Understanding the Problem
To find the number of positive integral solutions for the equation \( xy = 24 \), we need to determine the factor pairs of 24, since each pair will represent a solution \((x, y)\).
Finding Factors of 24
First, we can find the prime factorization of 24:
- \( 24 = 2^3 \times 3^1 \)
Next, we can determine the number of factors:
- The formula to calculate the total number of factors from prime factorization \( p_1^{e_1} \times p_2^{e_2} \) is \((e_1 + 1)(e_2 + 1)\).
Applying this to our factorization:
- For \( 2^3 \): \( e_1 = 3 \) → \( e_1 + 1 = 4 \)
- For \( 3^1 \): \( e_2 = 1 \) → \( e_2 + 1 = 2 \)
Now, multiply these results:
- Total number of factors = \( 4 \times 2 = 8 \)
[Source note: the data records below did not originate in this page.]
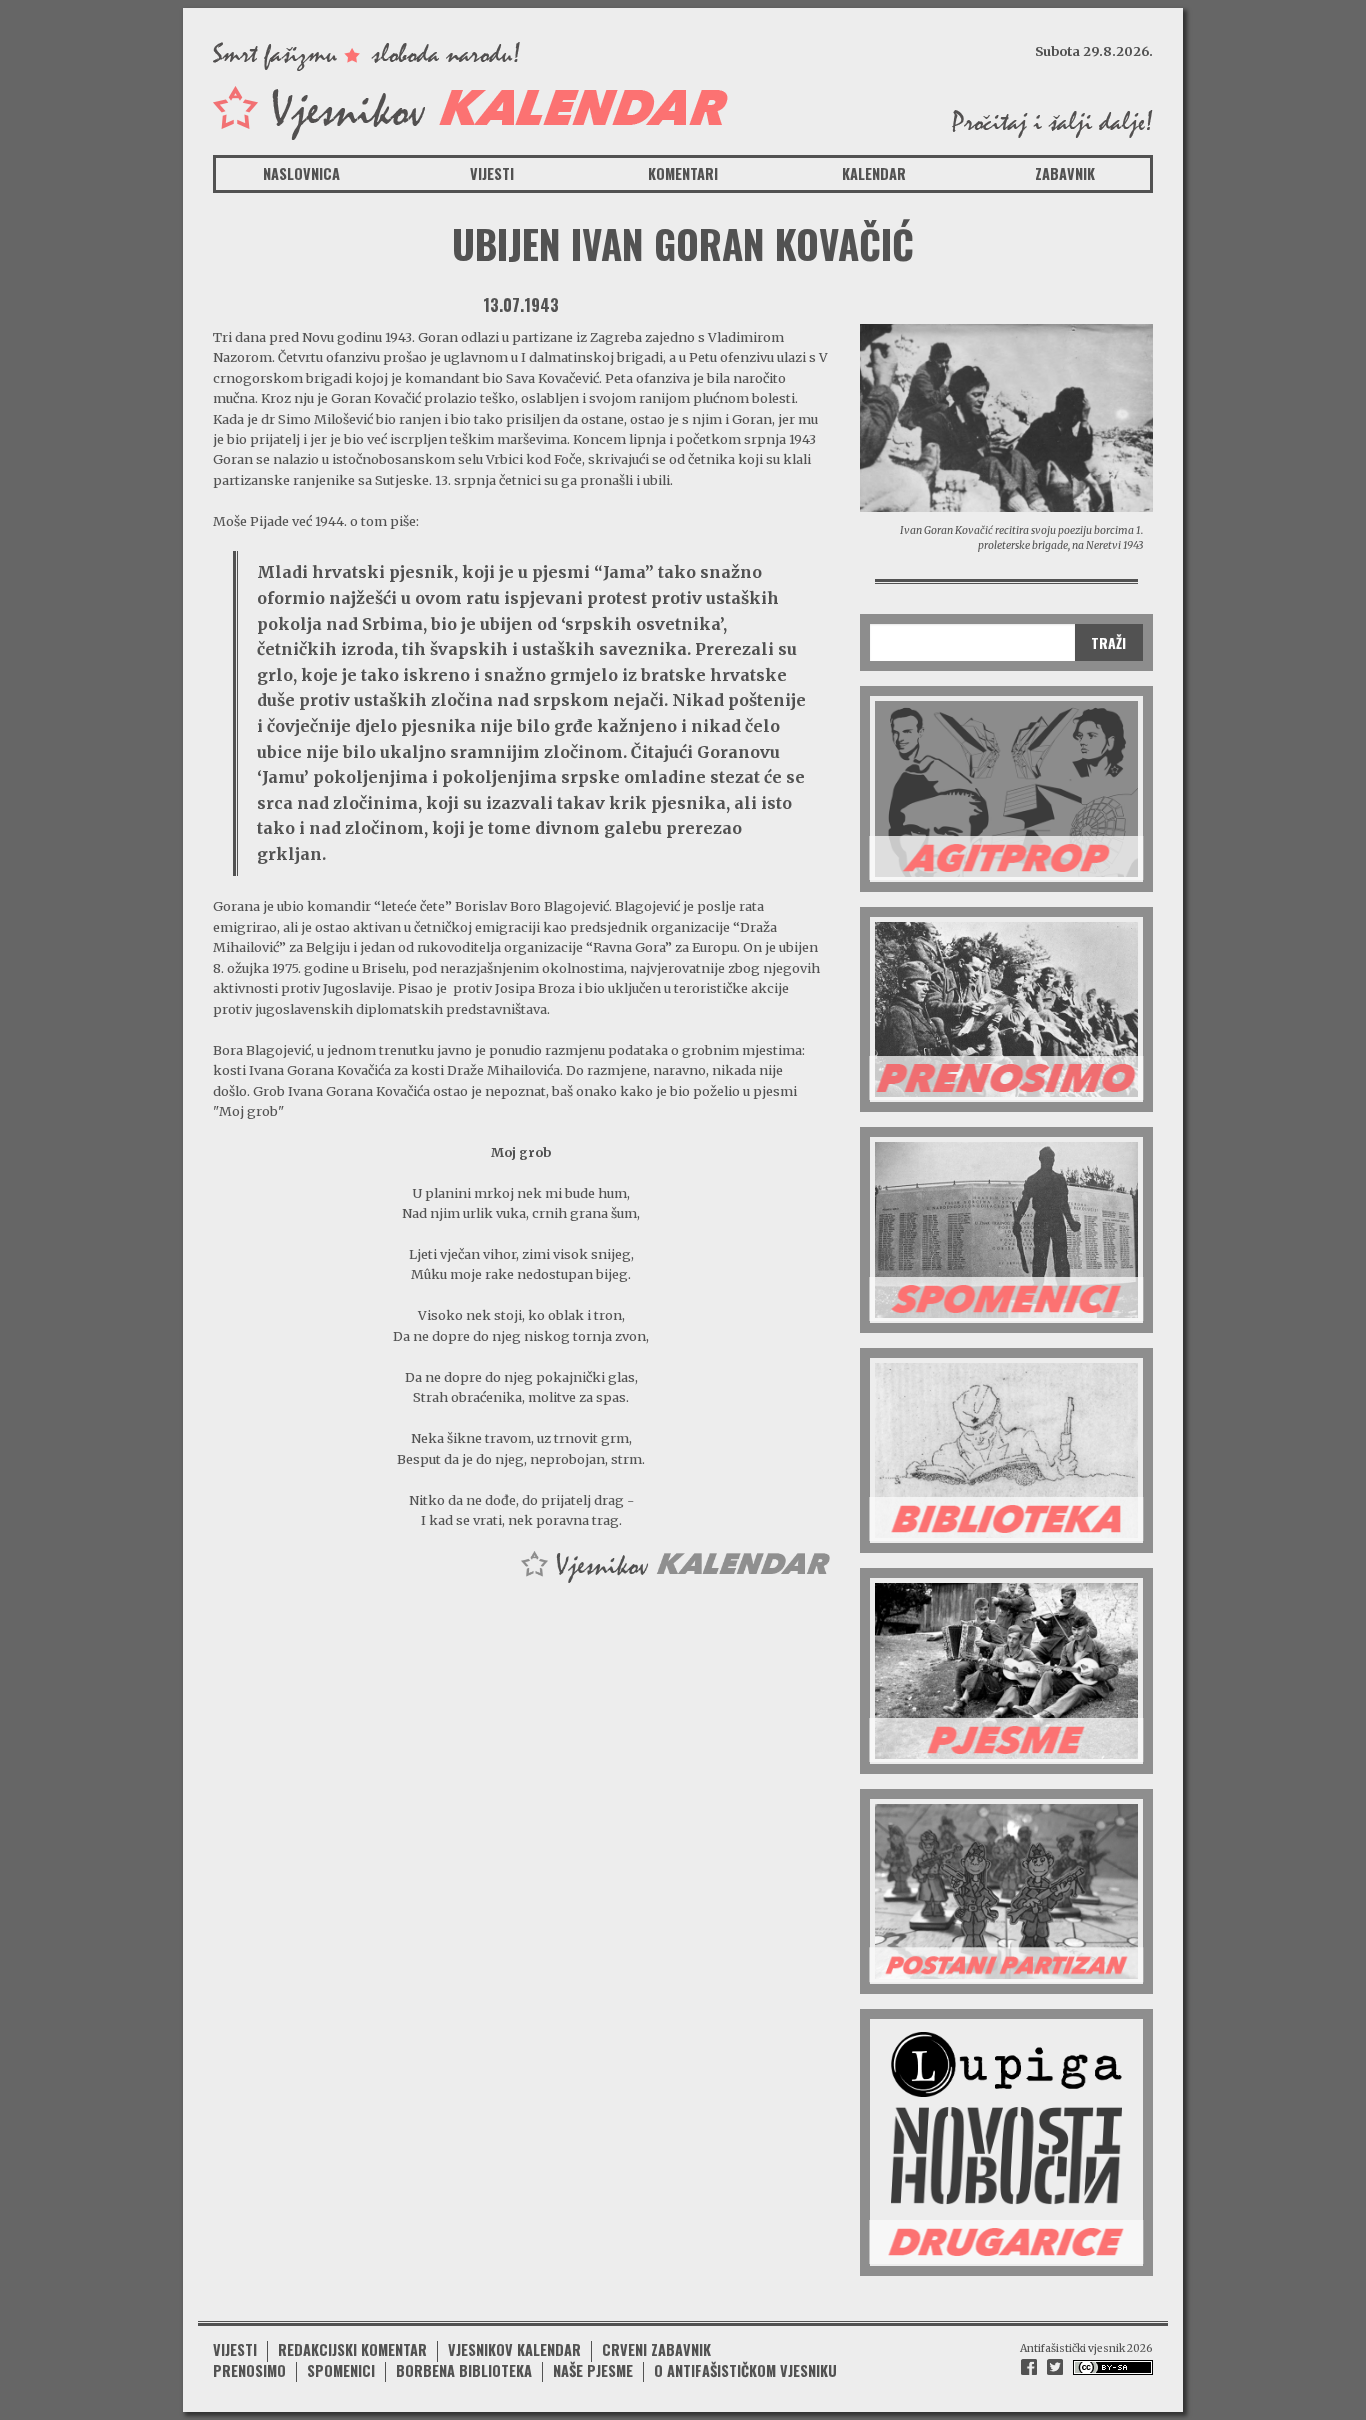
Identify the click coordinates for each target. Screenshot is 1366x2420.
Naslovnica (301, 173)
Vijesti (492, 173)
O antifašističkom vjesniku (745, 2370)
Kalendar (874, 173)
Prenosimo (249, 2370)
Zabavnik (1065, 173)
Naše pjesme (593, 2370)
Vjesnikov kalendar (514, 2349)
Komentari (683, 173)
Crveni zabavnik (656, 2349)
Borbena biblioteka (464, 2370)
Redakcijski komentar (352, 2349)
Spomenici (341, 2370)
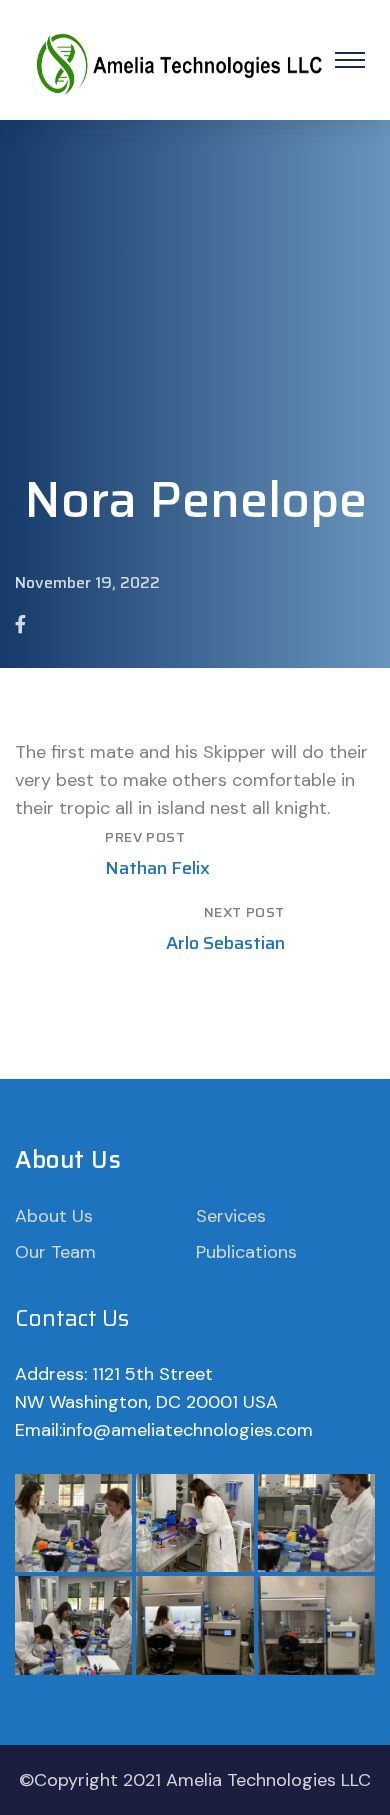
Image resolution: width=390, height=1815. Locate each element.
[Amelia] (177, 59)
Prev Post (145, 837)
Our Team (55, 1252)
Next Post (244, 912)
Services (231, 1216)
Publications (246, 1252)
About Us (54, 1216)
Identifying Positive Integral Solutions
Each factor of 24 can be paired with another factor to satisfy \( xy = 24 \):
- The factor pairs are:
- \( (1, 24) \)
- \( (2, 12) \)
- \( (3, 8) \)
- \( (4, 6) \)
- \( (6, 4) \)
- \( (8, 3) \)
- \( (12, 2) \)
- \( (24, 1) \)
Conclusion
Thus, the total number of positive integral solutions \((x, y)\) for the equation \( xy = 24 \) is:
- 8 unique pairs of factors.
Therefore, the answer is 8.